3rd Degree
- First edition (US)
- Author: James Patterson, Andrew Gross
- Language: English
- Genre: Crime, mystery novel
- Published: 2004 (Hodder Headline, UK) (Little, Brown, US)
- Publication place: United States
- Media type: Print (hardback & paperback) & audiobook (cassette & CD)
- Pages: 278 pp (hardback edition), 352 pp (paperback edition)
- ISBN: 978-0-7553-0023-5 (hardback edition), ISBN 978-0446696647 (paperback edition)
- OCLC: 59329570
- Preceded by: 2nd Chance
- Followed by: 4th of July

= 3rd Degree (novel) =

2004 novel by James Patterson and Andrew Gross

3rd Degree is a crime novel written by James Patterson and Andrew Gross. It is the third novel in the Women's Murder Club Series, and the sequel to 2nd Chance. The book was published on March 1, 2004.

==Plot==
In this installment after a house with a family home blows up and Lindsay rushes in to save whoever may have survived the blast, a group of killers known as August Spies vow to kill every three days. They target various political figures time and time again. Lindsay Boxer, with the San Francisco PD, Claire Washburn, the medical examiner, Cindy Thomas, a Chronicle reporter who recently broke up with her pastor boyfriend from the previous novel, and Jill Bernhardt, an assistant district attorney who is revealed to have been a victim of spousal abuse, dive into the case.

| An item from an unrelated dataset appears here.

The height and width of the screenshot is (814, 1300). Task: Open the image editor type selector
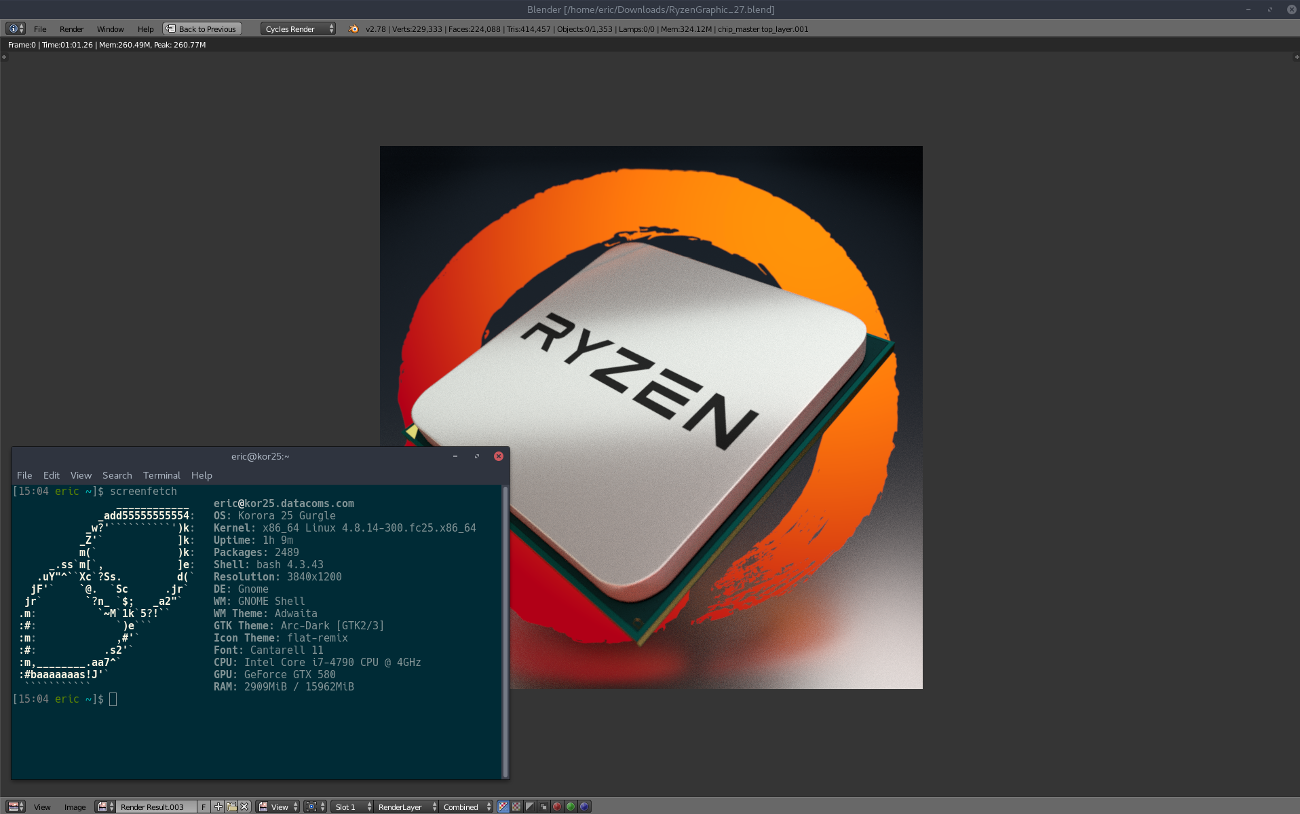tap(16, 807)
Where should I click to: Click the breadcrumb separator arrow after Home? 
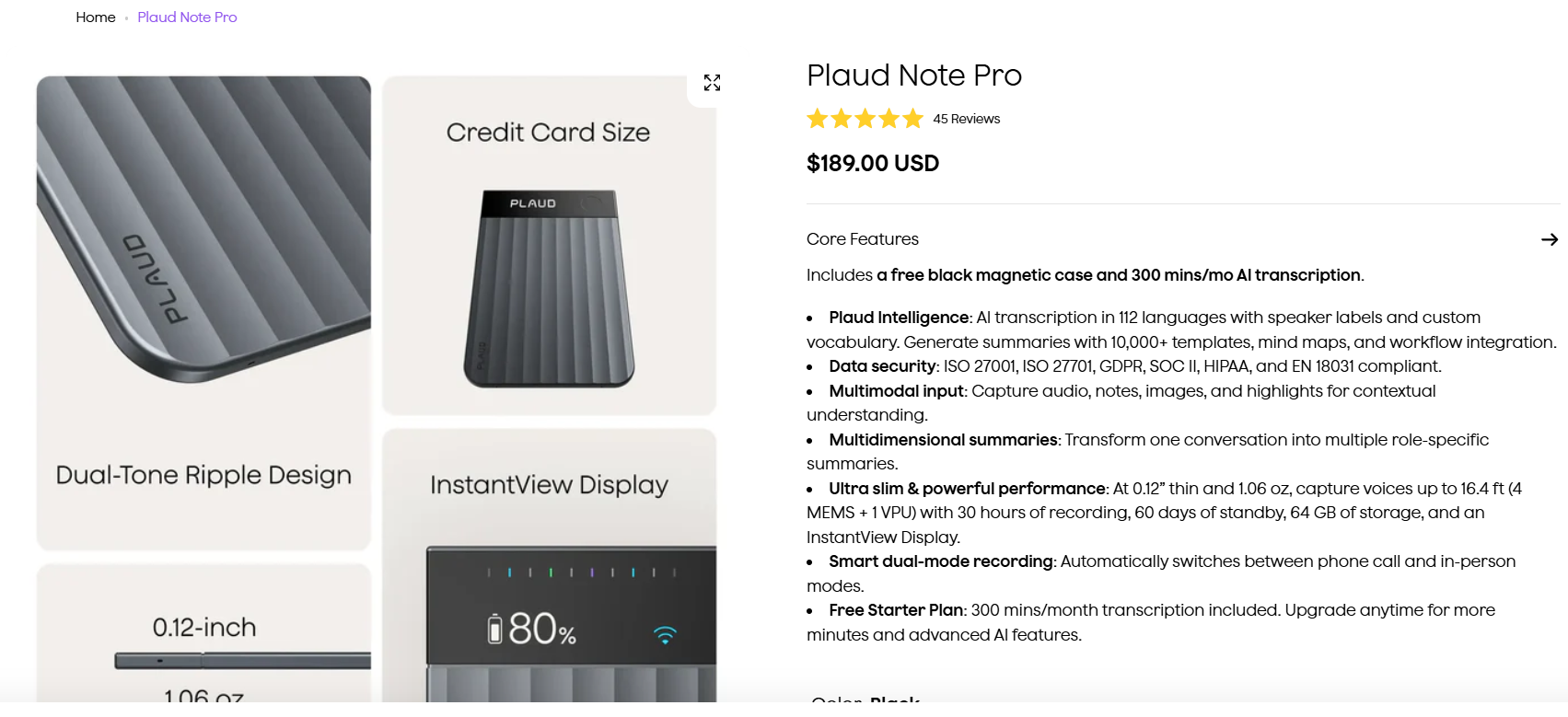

The case takes a deadly turn when Jill is murdered.

Oddly enough this actually leads the remaining three ladies to find a tie-in to a case that Jill's father prosecuted and to a cover-up years old that has launched this terrorist action.

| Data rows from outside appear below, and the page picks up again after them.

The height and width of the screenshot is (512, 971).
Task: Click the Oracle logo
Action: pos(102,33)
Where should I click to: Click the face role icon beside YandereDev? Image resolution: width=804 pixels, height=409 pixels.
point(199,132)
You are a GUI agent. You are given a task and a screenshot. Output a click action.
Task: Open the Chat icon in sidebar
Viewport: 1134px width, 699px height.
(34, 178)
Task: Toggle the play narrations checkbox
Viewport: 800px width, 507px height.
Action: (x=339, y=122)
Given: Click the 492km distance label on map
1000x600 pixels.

Lindsay resolves the case in typical fashion by bringing in the college professor that caused it all. She had previously decided to make a go of a relationship with her FBI liaison Joe Molinari when he is introduced in the middle of the book. He is deputy director of Homeland Security. He ends up getting a call from the vice president while on a date with Lindsay. Lindsay and Joe have a date while traveling on the case, which ends up being mocked by her former partner (Warren J) while at work. Their second date is at Lt. Boxer's apartment although they ignore dinner because he comes early and they sleep together. Later she feels very guilty because Jill had just thrown out her abusive bullying husband, and ignored a chance to call her or visit with her because of the date.

== Major characters==
- Lindsay Boxer (protagonist) is a lieutenant for the Homicide department in San Francisco. Lindsay's attention to her case makes her well renowned and established as a lieutenant. When this homicide case was presented to Lindsay, her skills made her capable of solving the case. Even though Lindsay portrays a strong demeanor, her strong traits have left her lacking a love life. Consequently, she focuses on her job, hobbies, and friends. Her friends are Jill, Claire, and Cindy.